Using llama.cpp models with Codex keeps prompts on the local machine while letting Codex work against a GGUF model served from the local llama-server API.
The Codex --oss shortcut currently targets Ollama and LM Studio, so llama.cpp is best connected through a custom model provider. Current llama-server builds expose the OpenAI-compatible /v1/responses endpoint that Codex expects for custom providers.
The llama-server process must already be running, reachable from the local machine, and serving a model alias that matches the model name Codex will request. Keep the listener on 127.0.0.1 unless another host genuinely needs access, because any client that can reach the port can submit prompts to the local model.

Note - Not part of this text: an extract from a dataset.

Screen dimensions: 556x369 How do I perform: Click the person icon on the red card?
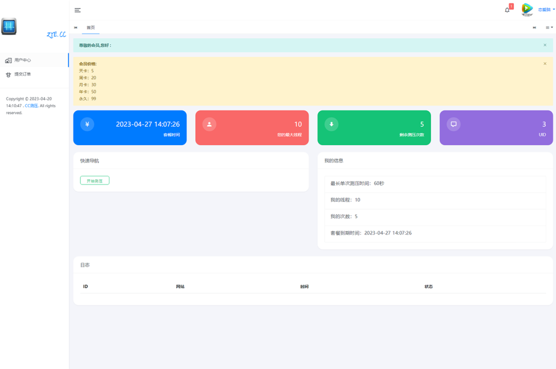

$ llama-server -m ~/Models/Llama-3.2-3B-Instruct-Q4_K_M.gguf --alias llama3.2-3b-instruct-q4_k_m --host 127.0.0.1 --port 8080 build: 8680 main: HTTP server listening on http://127.0.0.1:8080
--alias sets the model name returned by the API, so it should match the model name you plan to configure in Codex.
[model_providers.llamacpp] name = "llama.cpp" base_url = "http://127.0.0.1:8080/v1" wire_api = "responses" [profiles.llamacpp] model_provider = "llamacpp" model = "llama3.2-3b-instruct-q4_k_m"
Save the block in /~/.codex/config.toml/.
This method uses a custom profile rather than --oss because the current Codex OSS shortcut only covers Ollama and LM Studio.
$ codex exec -p llamacpp -C /home/user/projects/example-repo "Return OK." OK
-C keeps the run anchored to a Git repository so the trusted-directory check stays enabled.
$ curl http://127.0.0.1:8080/v1/models
{"object":"list","data":[{"id":"llama3.2-3b-instruct-q4_k_m","object":"model"}]}
The id value should match the model name in the Codex profile or the name passed with -m on a one-off run.